Tag Archives: Orthodox poetry

Immortality: A Poem by Collette Kristevski

What is man
if not both body and soul?
Not two divided parts,
but insperable energies within a single undivided whole.
So when the bots come to consume your mind,
don’t pretend you didn’t know.
We were warned of this transfer of consciousness long ago.
But this is not the resurrection of which we’ve been told.
A mind within a metal house is not progress, just ego.
But the serpent of Eden is disguised,
and he says that you won’t die.
So we leave Eden again,
become less and less authentic,
less human with our technological sin.
Whether a computer hive mind
or metal shell to hold the soul,
when it comes down to survival, I guess anything goes –
your soul for transcendence, a quid pro quo.
Immortality is real, but it’s not just for the fittest.
Christ said it’s for the least of these,
but you gotta fight to get it.
And if He foresaw the promise of immortality
placed on conveyor belts and displayed behind glass,
God still would have become fully human and defeated death.
In a world where conscious technology is already how things go,
who can you trust?
The Immortal One or the “holy” status quo?

//Immortality
//Collette Kristevski, 3/26/2019

This poem is inspired by a prompt given by @thethoughtreserve on Instagram. Coming in with an Orthodox Christian take on the problems of technology, transfer of consciousness and survival. I’m no doomsdayer, but consciousness and its interplay with technology is a topic I’ve been interested in for a while, and it’s getting pretty concerning out there. This is not the type of poetry I usually write, but I enjoyed the challenge. Hopefully it will give you all some food for thought.

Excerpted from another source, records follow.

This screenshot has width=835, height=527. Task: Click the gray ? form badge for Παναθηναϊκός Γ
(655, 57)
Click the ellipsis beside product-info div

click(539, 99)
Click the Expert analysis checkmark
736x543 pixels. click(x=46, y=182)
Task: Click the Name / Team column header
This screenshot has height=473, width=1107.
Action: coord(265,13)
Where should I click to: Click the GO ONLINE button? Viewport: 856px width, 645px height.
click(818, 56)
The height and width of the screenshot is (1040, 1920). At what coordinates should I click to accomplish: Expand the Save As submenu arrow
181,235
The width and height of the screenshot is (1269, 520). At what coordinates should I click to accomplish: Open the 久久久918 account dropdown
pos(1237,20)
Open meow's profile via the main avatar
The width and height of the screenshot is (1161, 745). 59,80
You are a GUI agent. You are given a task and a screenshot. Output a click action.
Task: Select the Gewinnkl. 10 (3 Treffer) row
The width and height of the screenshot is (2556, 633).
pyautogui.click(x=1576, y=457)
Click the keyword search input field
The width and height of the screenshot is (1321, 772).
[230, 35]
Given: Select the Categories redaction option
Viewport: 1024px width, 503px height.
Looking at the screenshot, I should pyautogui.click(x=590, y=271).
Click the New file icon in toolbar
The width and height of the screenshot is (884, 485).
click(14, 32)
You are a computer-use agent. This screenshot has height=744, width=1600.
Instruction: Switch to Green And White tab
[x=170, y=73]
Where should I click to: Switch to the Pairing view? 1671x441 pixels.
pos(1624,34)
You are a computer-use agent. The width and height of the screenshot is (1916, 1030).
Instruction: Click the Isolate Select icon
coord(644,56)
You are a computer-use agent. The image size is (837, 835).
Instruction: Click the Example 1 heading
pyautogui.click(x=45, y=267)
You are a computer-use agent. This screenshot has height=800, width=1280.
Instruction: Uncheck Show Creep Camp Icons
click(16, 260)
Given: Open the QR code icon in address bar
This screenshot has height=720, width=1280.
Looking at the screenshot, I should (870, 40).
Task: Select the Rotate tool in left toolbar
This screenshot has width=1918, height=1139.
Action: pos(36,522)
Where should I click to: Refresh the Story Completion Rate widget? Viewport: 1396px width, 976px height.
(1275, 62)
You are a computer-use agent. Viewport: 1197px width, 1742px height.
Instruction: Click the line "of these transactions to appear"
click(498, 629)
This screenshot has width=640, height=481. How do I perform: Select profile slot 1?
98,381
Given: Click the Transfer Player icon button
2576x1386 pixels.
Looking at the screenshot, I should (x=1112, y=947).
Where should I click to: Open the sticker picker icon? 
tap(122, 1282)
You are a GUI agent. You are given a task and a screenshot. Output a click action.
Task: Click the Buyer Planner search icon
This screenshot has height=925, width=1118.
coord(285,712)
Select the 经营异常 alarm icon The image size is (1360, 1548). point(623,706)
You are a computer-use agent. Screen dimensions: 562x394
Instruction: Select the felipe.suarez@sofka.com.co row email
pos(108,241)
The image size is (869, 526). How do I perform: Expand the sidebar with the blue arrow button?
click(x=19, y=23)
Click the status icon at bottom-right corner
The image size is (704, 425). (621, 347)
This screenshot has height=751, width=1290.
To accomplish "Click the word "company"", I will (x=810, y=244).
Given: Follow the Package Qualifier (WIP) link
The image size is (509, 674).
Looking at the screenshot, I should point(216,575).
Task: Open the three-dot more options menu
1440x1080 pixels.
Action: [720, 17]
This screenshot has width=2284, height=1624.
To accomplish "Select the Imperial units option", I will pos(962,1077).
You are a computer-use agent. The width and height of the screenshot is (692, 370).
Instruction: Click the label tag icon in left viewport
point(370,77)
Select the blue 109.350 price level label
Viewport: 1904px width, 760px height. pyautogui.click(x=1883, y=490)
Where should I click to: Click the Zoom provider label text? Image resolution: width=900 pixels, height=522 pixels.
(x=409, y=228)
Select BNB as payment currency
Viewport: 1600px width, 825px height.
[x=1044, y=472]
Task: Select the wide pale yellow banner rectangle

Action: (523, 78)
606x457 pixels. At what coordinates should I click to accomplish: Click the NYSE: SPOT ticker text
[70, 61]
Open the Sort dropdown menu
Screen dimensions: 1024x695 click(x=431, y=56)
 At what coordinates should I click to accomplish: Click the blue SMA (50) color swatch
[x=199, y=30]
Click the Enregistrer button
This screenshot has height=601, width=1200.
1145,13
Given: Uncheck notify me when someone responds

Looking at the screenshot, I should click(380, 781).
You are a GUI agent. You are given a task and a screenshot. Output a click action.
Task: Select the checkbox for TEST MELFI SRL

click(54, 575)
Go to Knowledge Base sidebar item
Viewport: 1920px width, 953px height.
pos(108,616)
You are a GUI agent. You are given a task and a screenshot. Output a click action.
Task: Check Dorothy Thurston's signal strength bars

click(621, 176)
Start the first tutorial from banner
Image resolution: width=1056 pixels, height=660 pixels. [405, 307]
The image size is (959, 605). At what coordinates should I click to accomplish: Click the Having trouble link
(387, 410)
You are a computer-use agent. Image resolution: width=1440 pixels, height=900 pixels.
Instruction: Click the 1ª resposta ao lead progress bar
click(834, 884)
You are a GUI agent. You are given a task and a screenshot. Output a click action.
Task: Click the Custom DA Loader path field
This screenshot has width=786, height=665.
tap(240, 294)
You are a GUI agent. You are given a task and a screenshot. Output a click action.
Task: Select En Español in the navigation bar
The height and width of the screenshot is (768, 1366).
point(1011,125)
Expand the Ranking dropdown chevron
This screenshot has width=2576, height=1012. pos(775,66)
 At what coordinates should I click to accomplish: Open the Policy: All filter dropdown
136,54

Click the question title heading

An Untitled Poem by Collette Kristevski

That Immovable One moves within me.
That Invisible One appears to me.
That One who Created comes to me,
holds me, a feeble creature,
when I wail and want to cease being created.

Behold, the Immortal One, who cares for me!
I, the fragile mortal maker of trivial complaints,
the discontented dreamer of frivolous daydreams,
the blasphemous breaker of blessed covenants.
Yet I, an easily destroyed fleshly one, shall not be destroyed.

For that One who died is also Life,
and Life rests in these mortal tendens,
on this lying tongue,
in this musing mind,
in these clenched, stubborn white-knuckled fists.

Someday I will finish drying myself up.
Then will that fountain of Life spring forth from me.
And I will say “I remember You.”
Maybe then I will not ceaselessly
re-enter this dry spiritual desert.

But, even still,
and despite myself,
both then and now,
He still comes to me
and reveals Himself to me with equal splendor.